CIO is a global title and with our sister titles across the planet we bring you a new series of reports on what are the main issues CIOs face and that are being reported in our fellow CIO titles. Compiled by IDG News Service with contributions from Tim Lohman, Australia; Alexandra Heymowska, Sweden; Horst Ellerman, Germany; Kim Nash, U.S.
As the new CIO of Sweden’s national train company SJ, Jan Fecko’s mission is to improve the information flow within the company – and get the upper hand over the country’s bitter winters. Last year, heavy snows caused months of constant delays, and furious passengers couldn’t get access to updated information from the company’s own website. Fecko’s challenge is to expose all the information hidden in SJ’s many databases so that it’s instantly accessible to employees and customers. He’s doing that via a Business Process Mapping system. Fecko is also putting in a new model for IT governance to close the gap between business and IT.
And finally, he is drawing up a new process for “risk caused by weather” scenarios. So next time there is heavy snow, SJ’s IT department moves into “risk level 3” – which means more resources allocated to the public website, more detailed, focused information will be displayed to help affected customers.
The CIO for German-based logistics firm DB Schenker, Peter Schumann, recently joined colleagues from the CIO Executive council for a debate on the future role of the CIO. Is it functional, transformative, or strategic? The group agreed that a 30/50/20 rule seems to apply: CIOs spend about 30 percent of their time on functional issues, about 50 percent of the time leading process transformation, and 20 percent of the time working on innovation and strategic moves by their companies. For Schumann, supporting strategy also means engaging with customers and suppliers outside the company – “The other day I visited a potential major customer, to explain our IT solutions in detail,” he said. But while that aspect of the job is exciting, it’s also time-consuming” “If I had to attend ten of these deals personally, I’d be completely booked.”
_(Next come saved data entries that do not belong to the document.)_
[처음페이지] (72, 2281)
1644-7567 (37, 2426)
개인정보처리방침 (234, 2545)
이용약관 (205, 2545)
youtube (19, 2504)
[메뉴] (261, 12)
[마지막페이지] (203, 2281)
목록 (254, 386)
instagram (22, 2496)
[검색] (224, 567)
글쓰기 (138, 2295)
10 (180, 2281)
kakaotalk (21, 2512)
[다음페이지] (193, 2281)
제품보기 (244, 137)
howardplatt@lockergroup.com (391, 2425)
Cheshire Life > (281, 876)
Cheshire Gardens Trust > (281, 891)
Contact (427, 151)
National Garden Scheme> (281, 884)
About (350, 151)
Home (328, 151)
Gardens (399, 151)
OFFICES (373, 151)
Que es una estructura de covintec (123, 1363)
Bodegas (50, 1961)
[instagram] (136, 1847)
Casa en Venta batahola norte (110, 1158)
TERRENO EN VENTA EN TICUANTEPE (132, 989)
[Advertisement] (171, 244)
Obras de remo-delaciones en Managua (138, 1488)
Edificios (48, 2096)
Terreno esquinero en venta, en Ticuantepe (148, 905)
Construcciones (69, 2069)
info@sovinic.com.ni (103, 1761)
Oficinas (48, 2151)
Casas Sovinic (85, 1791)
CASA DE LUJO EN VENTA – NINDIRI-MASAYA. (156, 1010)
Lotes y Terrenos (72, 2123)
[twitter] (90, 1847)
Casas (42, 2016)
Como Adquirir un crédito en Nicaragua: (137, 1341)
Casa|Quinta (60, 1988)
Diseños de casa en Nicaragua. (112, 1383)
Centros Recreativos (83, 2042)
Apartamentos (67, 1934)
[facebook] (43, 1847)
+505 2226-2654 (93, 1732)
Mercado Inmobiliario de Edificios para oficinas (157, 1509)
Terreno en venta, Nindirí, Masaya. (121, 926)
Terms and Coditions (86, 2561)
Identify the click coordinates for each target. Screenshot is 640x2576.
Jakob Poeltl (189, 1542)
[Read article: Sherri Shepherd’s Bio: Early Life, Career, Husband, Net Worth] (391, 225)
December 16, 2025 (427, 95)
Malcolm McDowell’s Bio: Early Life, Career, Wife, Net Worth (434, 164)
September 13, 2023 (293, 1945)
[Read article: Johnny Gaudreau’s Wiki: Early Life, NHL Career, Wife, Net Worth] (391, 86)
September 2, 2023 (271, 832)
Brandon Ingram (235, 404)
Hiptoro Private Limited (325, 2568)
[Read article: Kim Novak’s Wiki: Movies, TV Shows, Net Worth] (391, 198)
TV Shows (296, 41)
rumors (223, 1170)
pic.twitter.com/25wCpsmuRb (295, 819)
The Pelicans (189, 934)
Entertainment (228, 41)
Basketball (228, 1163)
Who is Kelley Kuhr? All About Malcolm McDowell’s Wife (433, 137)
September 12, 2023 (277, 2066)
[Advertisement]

Despite the difficult retail climate in the U.S, Mattress Giant has managed to increase sales by allowing in-store customers to complete purchases online – and it’s also removed a disincentive for salesmen to point customers toward the web site. CIO Steve Williams explained that changing how systems handled data has tripled the number of customers who buy a mattress after trying one out in the store. It leverages a “reservation” feature in the company’s ERP system, from Escalate Retail, that was intended for special orders. By giving customers a reservation number for an item they are considering, salesman get commission on the sale if it’s completed online. “Our website was taking orders and pumping into the ERP system. We flipped that. We take orders from the ERP system and pump them into the website,” Williams said. More than 30 percent of customers who enter Mattress Giant stores now end up buying, generating $7 million in new revenue in each of the past two years. “We were willing to let them leave, which took away the contentiousness,” he said.
Anecdotal reports suggest that Australian CIOs are consciously avoiding the public Cloud, but Julian Lamb, head of technology at Australian weight-loss company, Tony Ferguson, can’t understand why.
By adopting cloud solutions, Lamb has enabled his business to add some 1600 new retail outlets across the UK and South Africa since April.
“I’m a huge advocate of Cloud and it’s of particular benefit to small land medium business as it allows us to access, at a cost competitive rate, services which can be scaled for global enterprises,” Lamb said.